Heart Rate - what's the big deal?

What does the heart rate monitor say about ones cycling? I find i can’t make reliable sense of the heart rate data. When i’m tired and have gone on for awhile, my body will feel the pain but my heart rate will not rise to indicate my suffering. I’m assuming my heart will show the stress with additional beats…i sure feels like it does. 

They say the heart rate data is like a tachometer in the car. But the heart rate data’s reliability gets less reliable when you’re getting tired???

If you ride at the same wattage over a long period of time your HR will start to raise. Here is a very good article on it: https://help.trainingpeaks.com/hc/en-us/articles/204071724-Aerobic-Decoupling-and-Efficiency-Factor

You can also monitor your resting HR to see if you are fatigued. 

You can also train by HR zone so you put out more power in Z2 over time.

To add to Paul’s comment, find your resting (minimum) heart rate and your maximum heart rate (after a long sprint or end of an FTP test for example). With these values along with your age, you can find your heart rate zones. There are web sites that can help you with calculating your zones. 

 

With your heart rate and FTP in Zwift, you can effectively get the most out of your workouts or determine what target zone you were in during a normal ride. I’d recommend having these values up to date in any cycling app you use (Zwift, Strava, Garmin, TrainingPeaks, etc.). 

Personally, I’ve seen my VO2 max increase over time using these values. An oversimplification of this is view the same workout from months, or even years ago. Compare your power and your heart rate for both. If you’re training well, you most likely are able to put out more power at a lower heart rate. If you only had power, you’d only have one part of the equation = not enough data to analyze your fitness.

If your heart rate monitor is faulty, you should replace it as it adds valuable data when training with power.

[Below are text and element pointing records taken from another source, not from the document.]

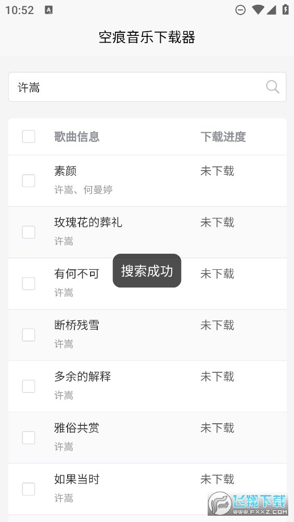Enable the checkbox for 雅俗共赏
The height and width of the screenshot is (522, 294).
(x=28, y=437)
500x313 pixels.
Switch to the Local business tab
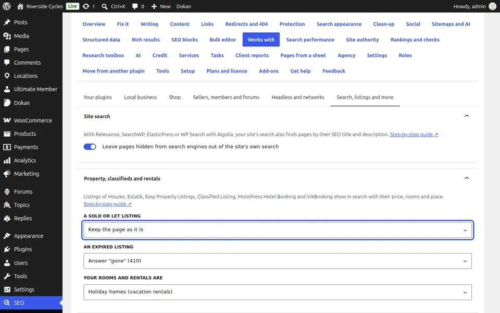(140, 97)
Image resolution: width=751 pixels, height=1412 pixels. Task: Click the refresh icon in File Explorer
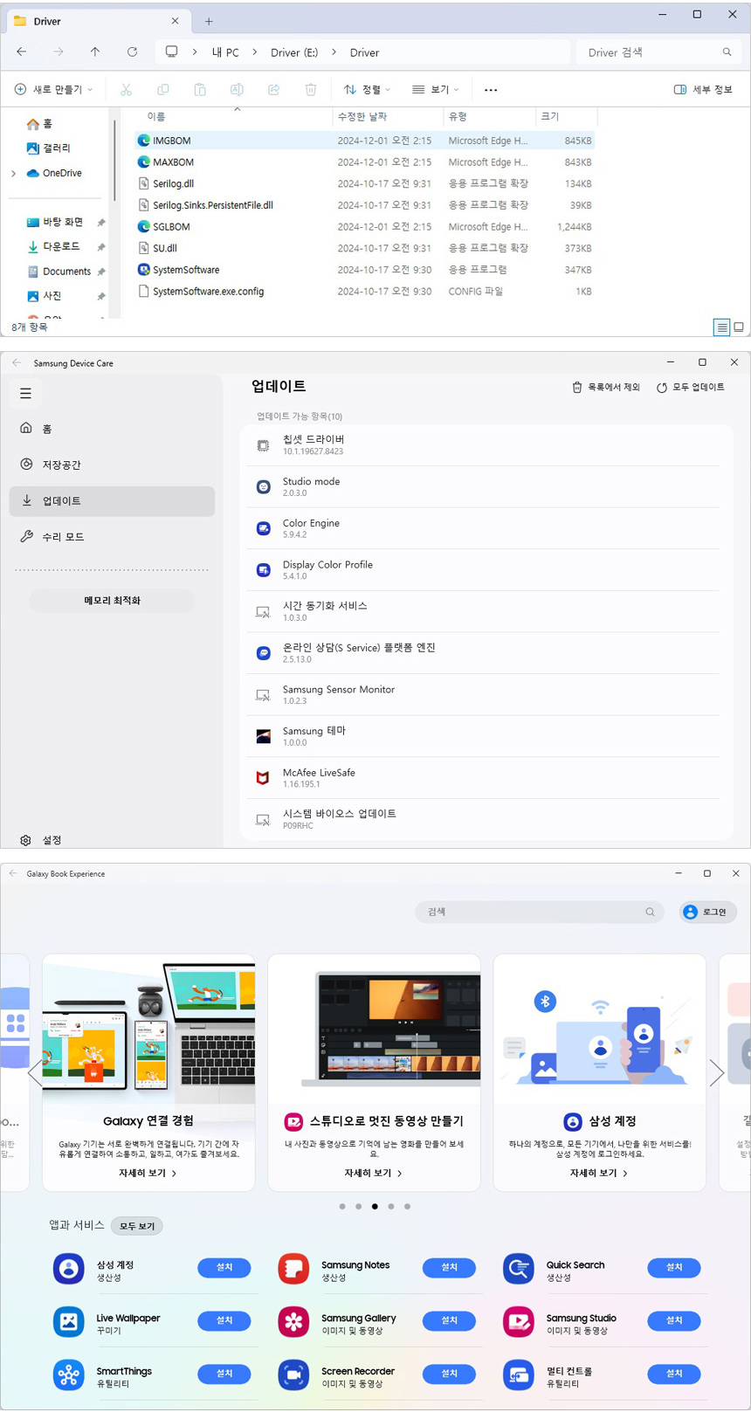tap(132, 52)
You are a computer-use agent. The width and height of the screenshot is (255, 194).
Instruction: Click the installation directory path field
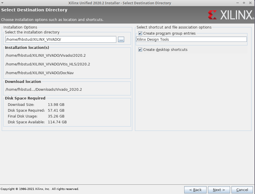61,40
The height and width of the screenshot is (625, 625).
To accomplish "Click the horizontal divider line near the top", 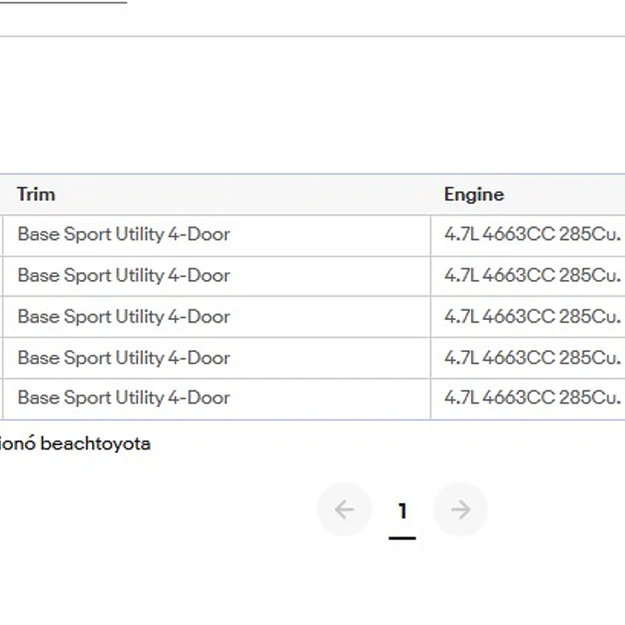I will coord(313,37).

Put simply, when you are exhausted with tired legs, your ability to maintain a given wattage will drop. And so your heart rate will drop too. Your heart doesn’t care if your legs are hurting and your exhaustion is causing you stress, it only knows that your muscles and cardiovascular system have eased up and so it takes a break.

Similarly at the end of a long run when I am utterly spent and hobbling the last mile my heart rate will drop a little - simply because I’m running slower.

Well If you look up at the screen when your peddling and there’s no heart rate, it’s shown you you died in your shed on a turbo trainer and you are now a ghost rider…

A lesson to us all I think to keep a fully charged HRM.

 

Peace,

Gadgey

Paul Firth - thanks for the comment. I think i get it now…so the heart doesn’t care how much pain/suffering there is. I just thought ones heart would beat faster under duress.

So the heart would beat as fast as the body needs it to pump blood.

say my max heart rate is 180 and i’m into a long ride…it’s tiring and the legs have started to feel like lead…and my heart rate is 145. Can I say that i’ve got capacity to push it more…since its only 145 versus my of 180.

vice versa…if my heart rate is 175 i know that i’m close to hitting my limit?..

Edward - Well, you’d have the heart capacity to keep on pushing at 180 but the the build up of lactic acid in your muscles and your screaming tendons might force you to ease up a bit. Having the ability to push through that is what separates the pro athletes from us amateurs. Half a packet of jelly babies will only get you so far without specific endurance training.

As for your max heart rate - that depends on your age and fitness – I’m not sure there is a ‘limit’ (within reason). If you push the limit a little, the limit usually increases a little.

PS: I’m not an expert - train at a pace you’re comfortable with.